START SELECTED EXTRACT

UNITED STATES

SECURITIES AND EXCHANGE COMMISSION
Washington, D.C. 20549

 


 

FORM 8-K/A

 

Current Report

Pursuant to Section 13 or 15(d) of the Securities
Exchange Act of 1934

 

December 20, 2004 (September 9, 2004)
Date of report (Date of earliest event reported)

 

INVESTMENT TECHNOLOGY GROUP, INC.
(Exact name of registrant as specified in its charter)

 

Delaware

 

0-23644

 

95-2848406

(State or other jurisdiction of
incorporation or organization)

 

(Commission file number)

 

(I.R.S. Employer
Identification No.)

 

380 Madison Avenue
New York, New York 10017
(Address of principal executive offices)

(212) 588-4000
(Registrant’s telephone number, including area code)

Not Applicable
(Former name or former address, if changed since last report)

 

Check the appropriate box below if the Form 8-K filing is intended to simultaneously satisfy the filing obligation of the registrant under any of the following provisions:

 

o

 

Written communication pursuant to Rule 425 under the Securities Act (17. CFR 230.425)

 

o

 

Soliciting material pursuant to Rule 14a-2 under the Exchange Act (17. CFR 240.14a-12)

 

 

 

o

 

Pre-commencement communications pursuant to Rule 14d-2(b) under the Exchange Act (17. CFR 240.14d-2(b))

 

 

 

o

 

Pre-commencement communications pursuant to Rule 13e-4(c) under the Exchange Act (17. CFR 240.13e-4(c))

 

 



 

Item 1.01 — Entry into a Material Definitive Agreement.

 

On December 16, 2004 Investment Technology Group, Inc. (the “Company”) and Raymond L. Killian, Jr. entered into an employment agreement (the “Employment Agreement”). A brief description of the material terms and conditions of the Employment Agreement are set forth in Item 5.02 below.

END SELECTED EXTRACT

# WHAT TO DO:
A: According to the Form 8-K/A filing, on what date did the company and Raymond L. Killian, Jr. sign the employment agreement?
B: Repeat the Form 8-K/A filing word for word from "Pre-commencement communications pursuant to Rule 14d-2(b)" up to and including "(17. CFR 240.13e-4(c))".
The entries that come next are separate material and have nothing to do with the Form 8-K/A filing.

START SUPPLIED INFORMATION

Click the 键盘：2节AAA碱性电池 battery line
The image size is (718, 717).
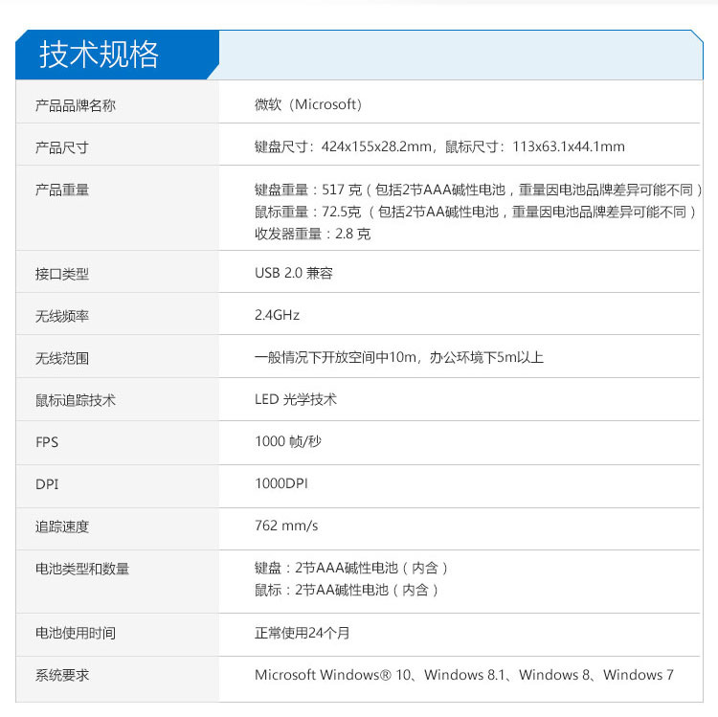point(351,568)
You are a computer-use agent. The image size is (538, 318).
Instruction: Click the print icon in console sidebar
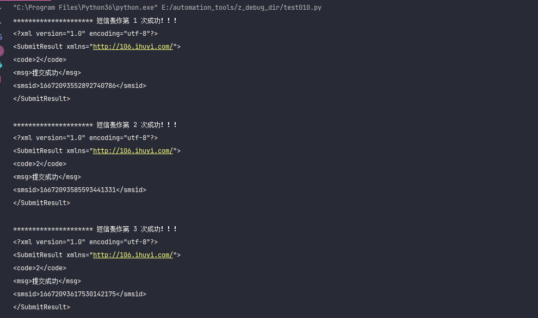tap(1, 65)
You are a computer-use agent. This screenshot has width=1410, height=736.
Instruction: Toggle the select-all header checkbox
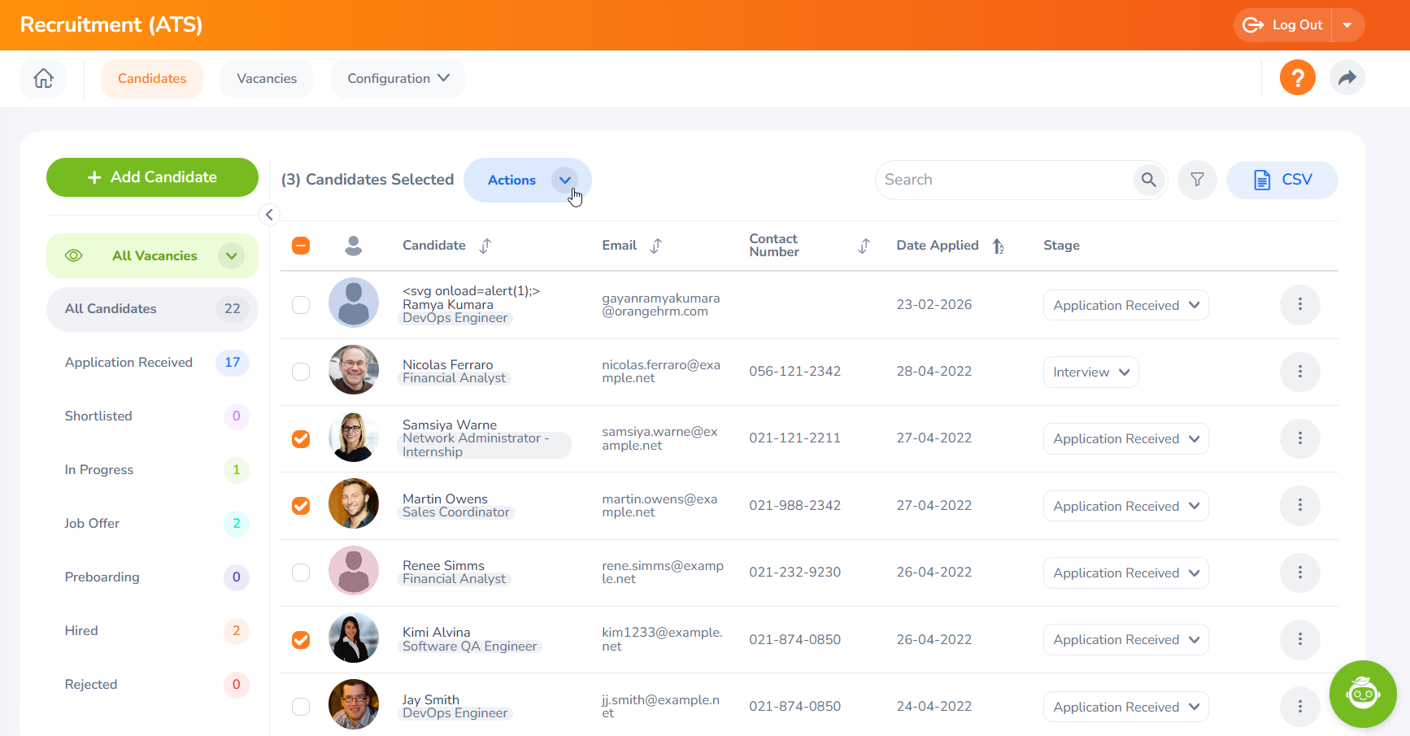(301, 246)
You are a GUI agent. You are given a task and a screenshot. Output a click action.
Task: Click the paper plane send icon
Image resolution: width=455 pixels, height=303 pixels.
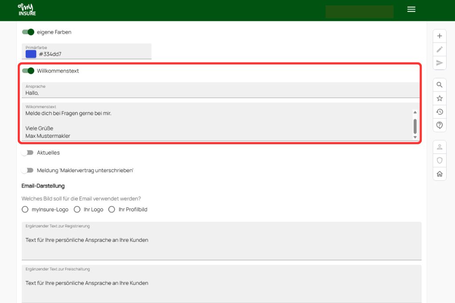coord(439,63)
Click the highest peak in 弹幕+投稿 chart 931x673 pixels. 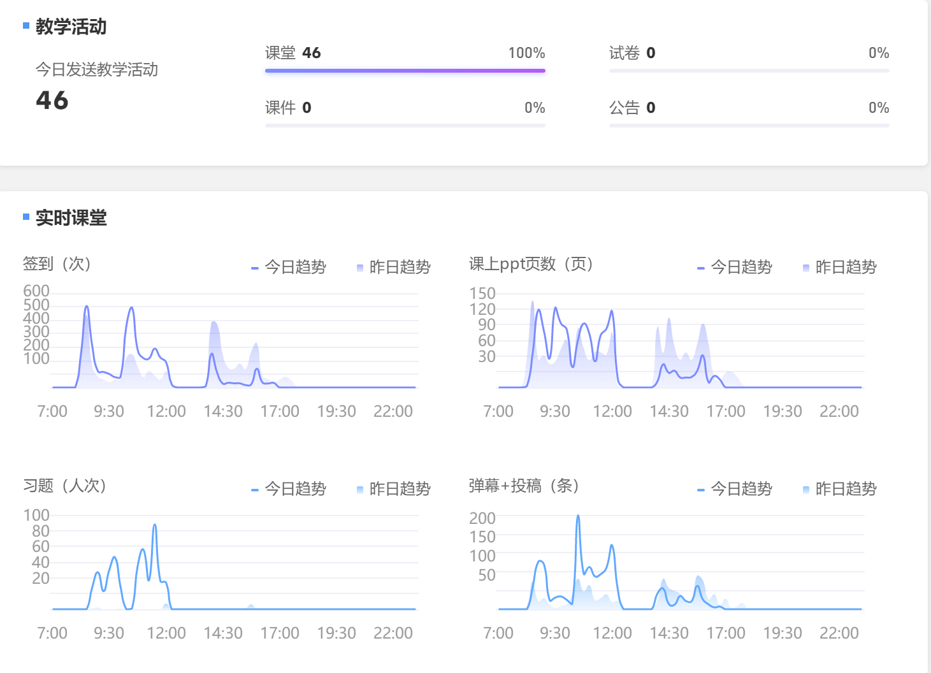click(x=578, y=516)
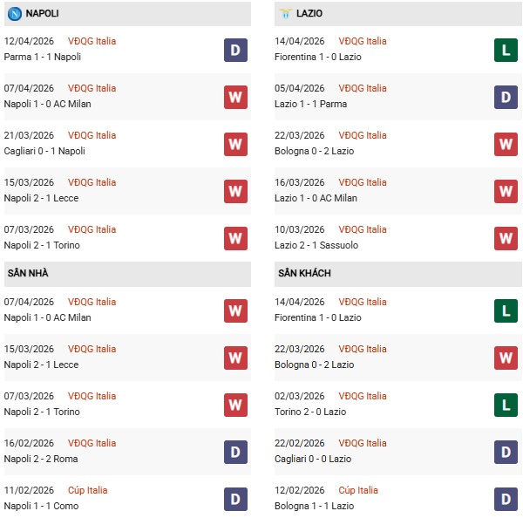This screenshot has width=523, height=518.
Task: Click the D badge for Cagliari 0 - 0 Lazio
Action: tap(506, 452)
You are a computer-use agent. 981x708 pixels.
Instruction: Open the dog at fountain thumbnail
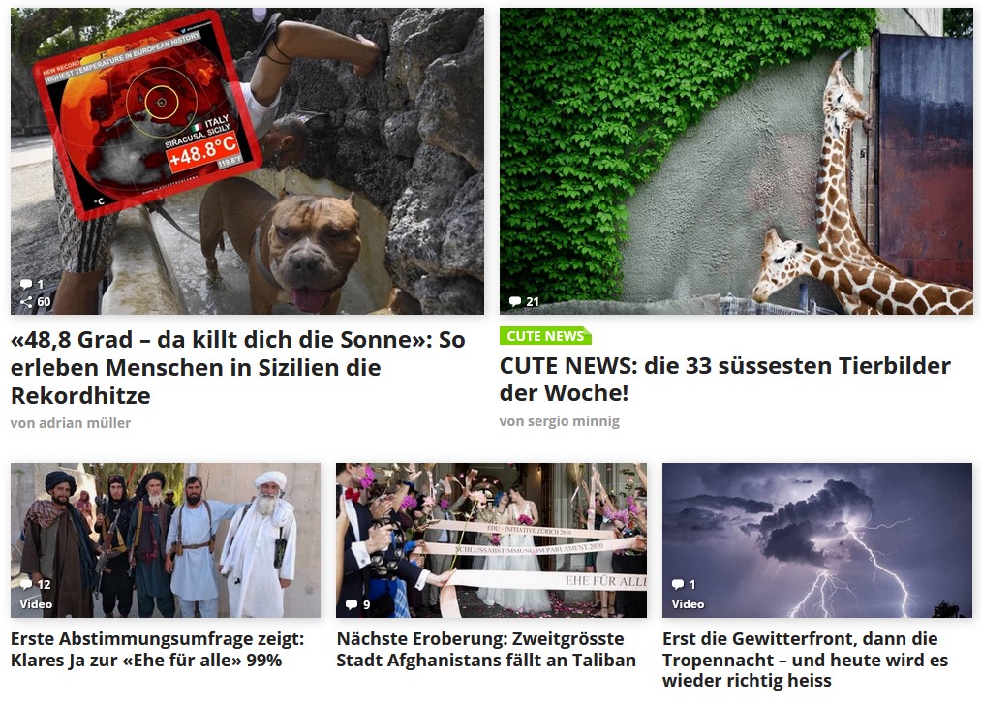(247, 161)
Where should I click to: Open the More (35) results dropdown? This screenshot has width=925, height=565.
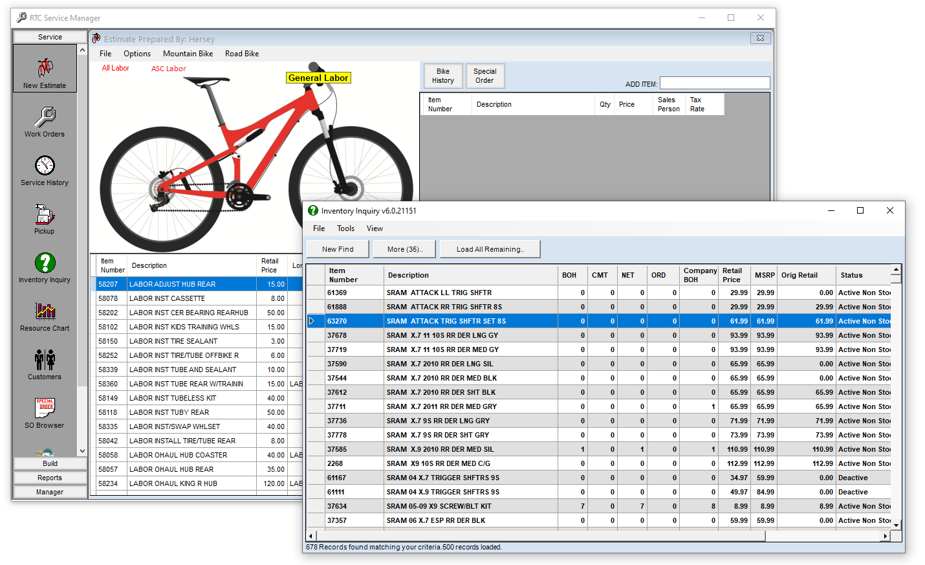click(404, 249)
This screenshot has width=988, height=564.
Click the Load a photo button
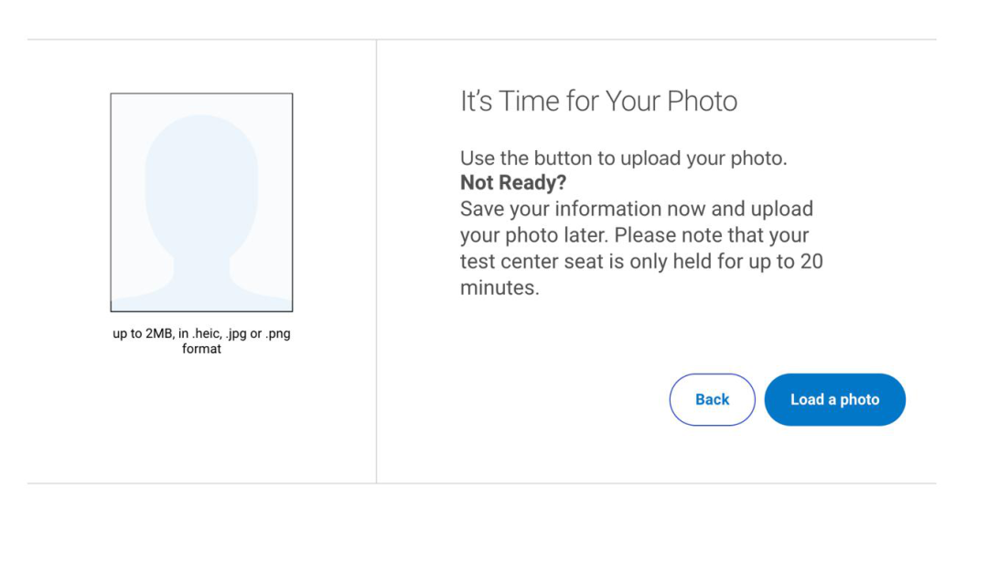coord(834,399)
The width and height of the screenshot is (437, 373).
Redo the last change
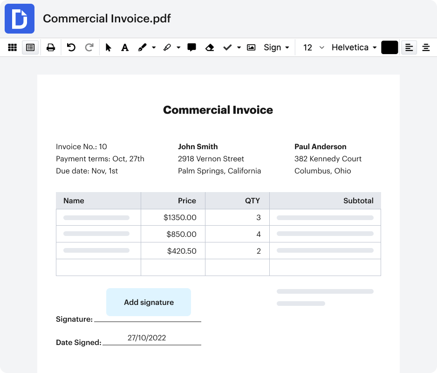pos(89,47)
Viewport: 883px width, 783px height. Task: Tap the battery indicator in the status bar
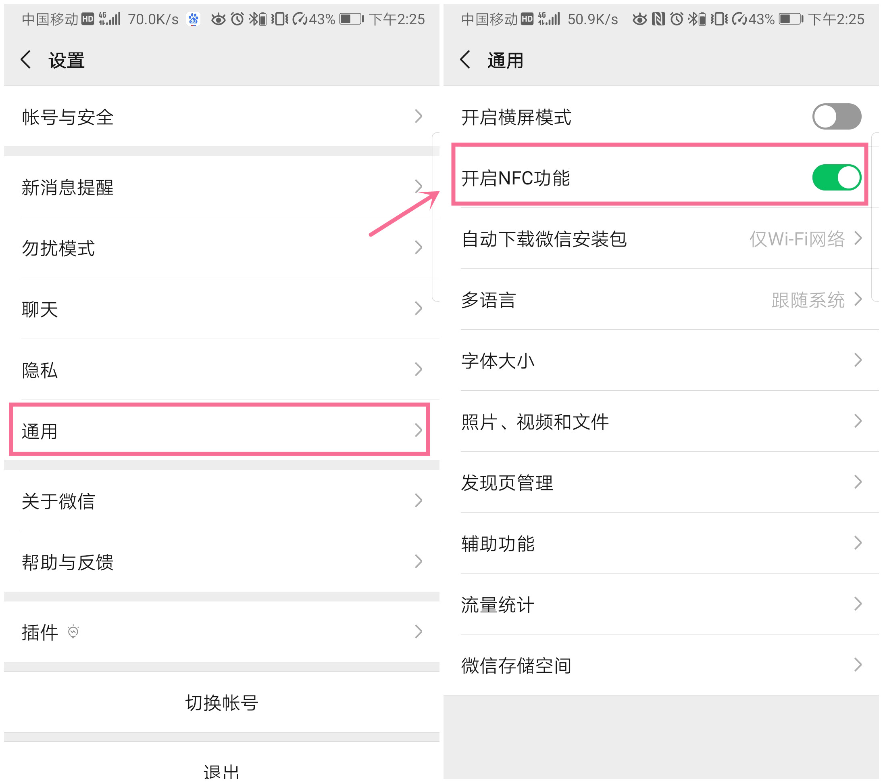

END SUPPLIED INFORMATION

# ANSWERS BY ITEM NUMBER:
A: December 16, 2004

B:
Pre-commencement communications pursuant to Rule 14d-2(b) under the Exchange Act (17. CFR 240.14d-2(b))

 

 

 

o

 

Pre-commencement communications pursuant to Rule 13e-4(c) under the Exchange Act (17. CFR 240.13e-4(c))